7.18 P2P cases: MGM v Grokster

Review the information in Section 4.9 on the Grokster case (‘Some P2P legal developments’) then click on the ‘Back’ button on your browser to return to this page.

In August 2004, the Appeal Court ruled in favour of Grokster and Streamcast. The court basically applied the Sony v Universal (1984 case) precedent and said the main question was:

whether a technology is merely capable of a substantial noninfringing use, not the proportion of noninfringing to infringing uses.

To be liable, the P2P company would have to have:

  1. knowledge of specific infringments

  2. at a time when it could do something about those infringements.

Note that the question of control over users' actions was key here again – Grokster couldn't be held liable for the actions of its users if it had no control over those actions.

The court also said that the P2P companies could not be required to redesign their technologies to a specification acceptable to the entertainment industry and force customers to update to the approved version. Ultimately the judges came down quite hard on the copyright owners' interpretation of the law:

As to the issue at hand, the district court's grant of partial summary judgment … is clearly dictated by applicable precedent. The Copyright Owners urge a re-examination of the law in light of what they believed to be proper public policy, expanding exponentially the reach of the doctrines of contributory and vicarious copyright infringement. Not only would such a renovation conflict with binding precedent, it would be unwise. Doubtless, taking that step would satisfy the Copyright Owners' immediate economic aims. However, it would also alter general copyright law in profound ways with unknown ultimate consequences outside the present context.

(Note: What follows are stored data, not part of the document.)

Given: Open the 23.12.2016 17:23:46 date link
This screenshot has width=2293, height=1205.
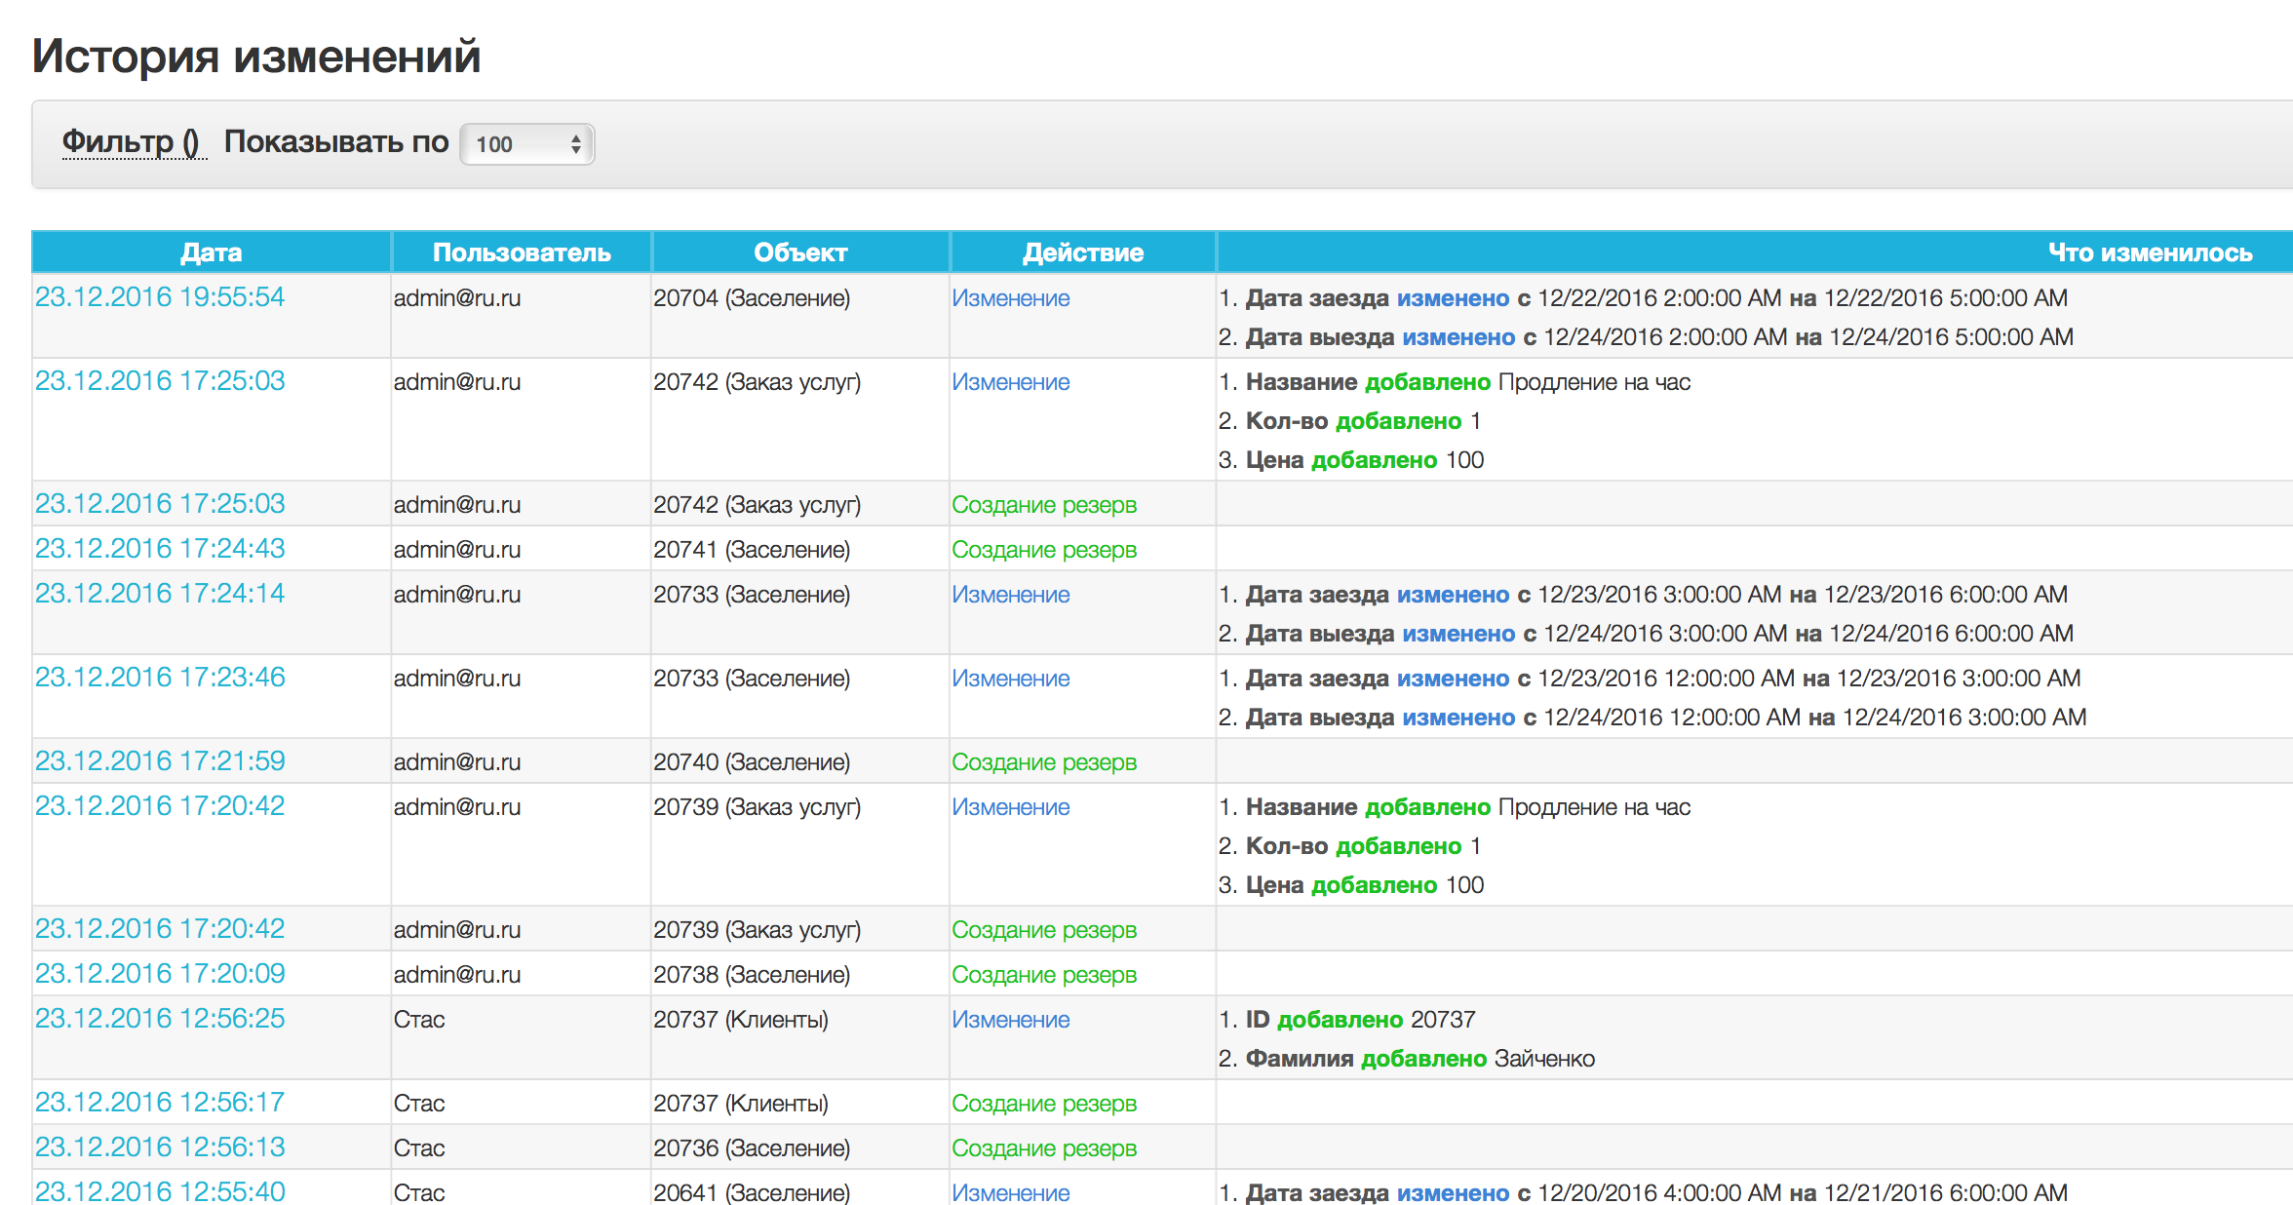Looking at the screenshot, I should point(160,678).
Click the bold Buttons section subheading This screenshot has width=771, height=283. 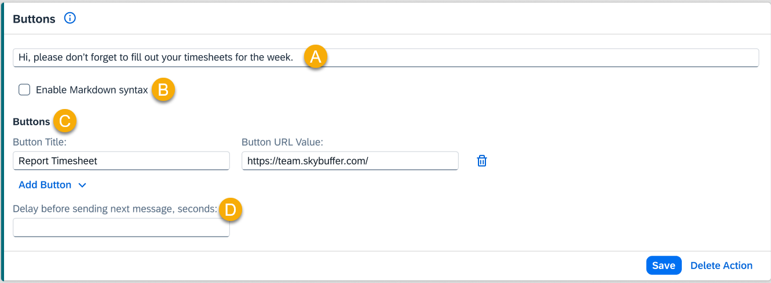coord(31,122)

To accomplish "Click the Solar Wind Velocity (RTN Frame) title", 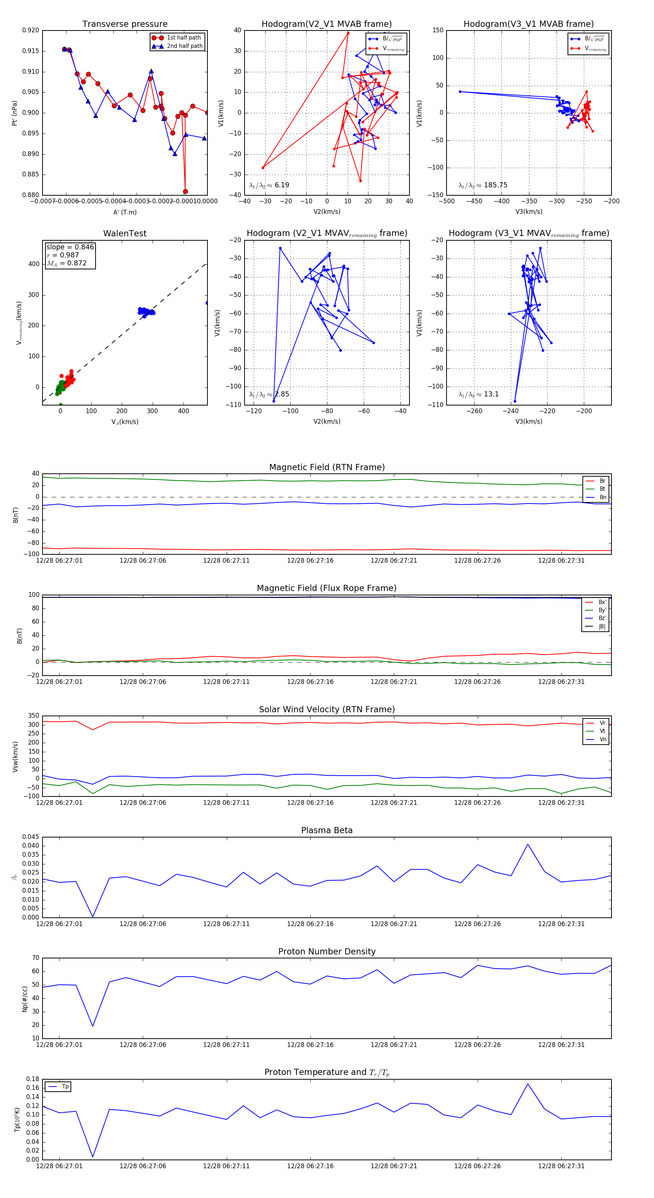I will (x=326, y=709).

Further, as we have observed, we live in a quicksilver technological environment with courts ill-suited to fix the flow of internet innovation. The introduction of new technology is always disruptive to old markets, and particularly to those copyright owners whose works are sold through well-established distribution mechanisms. Yet, history has shown that time and market forces often provide equilibrium in balancing interests, whether the new technology be a player piano, a copier, a tape recorder, a video recorder, a personal computer, a karaoke machine, or an MP3 player. Thus, it is prudent for courts to exercise caution before restructuring liability theories for the purpose of addressing specific market abuses, despite their apparent present magnitude.

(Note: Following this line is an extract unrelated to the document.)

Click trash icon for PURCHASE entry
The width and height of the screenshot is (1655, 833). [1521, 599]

Indeed, the Supreme Court has admonished us to leave such matters to Congress.

The US Supreme Court heard the case at the end of March 2005 and decided in favour of the music industry in June 2005. The US Copyright Office has a page devoted to the Grokster case.

On the day of the decision I wrote:

A clear win for MGM and the studios and a clear loss for the P2P companies. No doubt there is significant gnashing of teeth about this amongst the anti-copyright expansion lobby, suggesting it undermines or kills the Sony v Universal "subtantial non-infringing use" test but it is not as bad for them as it might at first appear.

First of all, the court was ruling on whether the Court of Appeal for the 9th circuit were right to give a summary judgement against MGM, saying they couldn't sue the P2P companies for damages. On that they decided the 9th circuit was wrong to stop MGM from getting a substantive hearing. So the case now goes back down the chain to look at MGM claims for damages in detail.

Secondly, the Supreme Court focused heavily on the intentions of the Grokster and Streamcast in relation to the "staggering" scope of copyright infringement on their networks. They concluded that there was a lot of evidence to demonstrate that these two particular P2P companies not only distributed technologies "capable of substantial non infringing uses" (which I thought would have been ok under the Sony test but there is a disagreement amongst concurring justices on this 3v3 with 3 not commenting on the issue), but that they also acted to heavily promote copyright infringing activity amongst the users of their software. The CTO of Streamcast, for example, is on record with the statement "[t]he goal is to get in trouble with the law and get sued. It's the best way to get in the new[s]."

And this becomes the key to the Court crafting a new inducement rule, based on a similar rule in patent law, which will probably become known as the rule in MGM v Grokster. On page 19 of the decision, Justice Souter says the patent law inducement rule:

… is a sensible one for copyright. We adopt it here, holding that one who distributes a device with the object of promoting its use to infringe copyright, as shown by clear expression of other affirmative steps taken to foster infringement, is liable for the resulting act of infringement by third parties …

… mere knowledge of infringing potential or of actual infringing uses would not be enough her to subject a distributor to liability. Nor would ordinary acts incident to product distribution, such as offering customers technical support or product updates, support liability in themselves. The inducement rule, instead, premises liability on purposeful, culpable expression and conduct, and thus does nothing to compromise legitimate commerce or discourage innovation having a lawful purpose.

There are a lot of talking points in the decision but that's the key one. It adds up to a really bad decision for Grokster and Streamcast (moreso for the latter because Grokster at least sent emails to users warning them about infringing content), but not necessarily bad for other P2P companies.

The court clearly wanted to avoid scaring potential technology innovators and more or less strike that balance. Of course they have no control over how the decision will be presented, which will be crucial.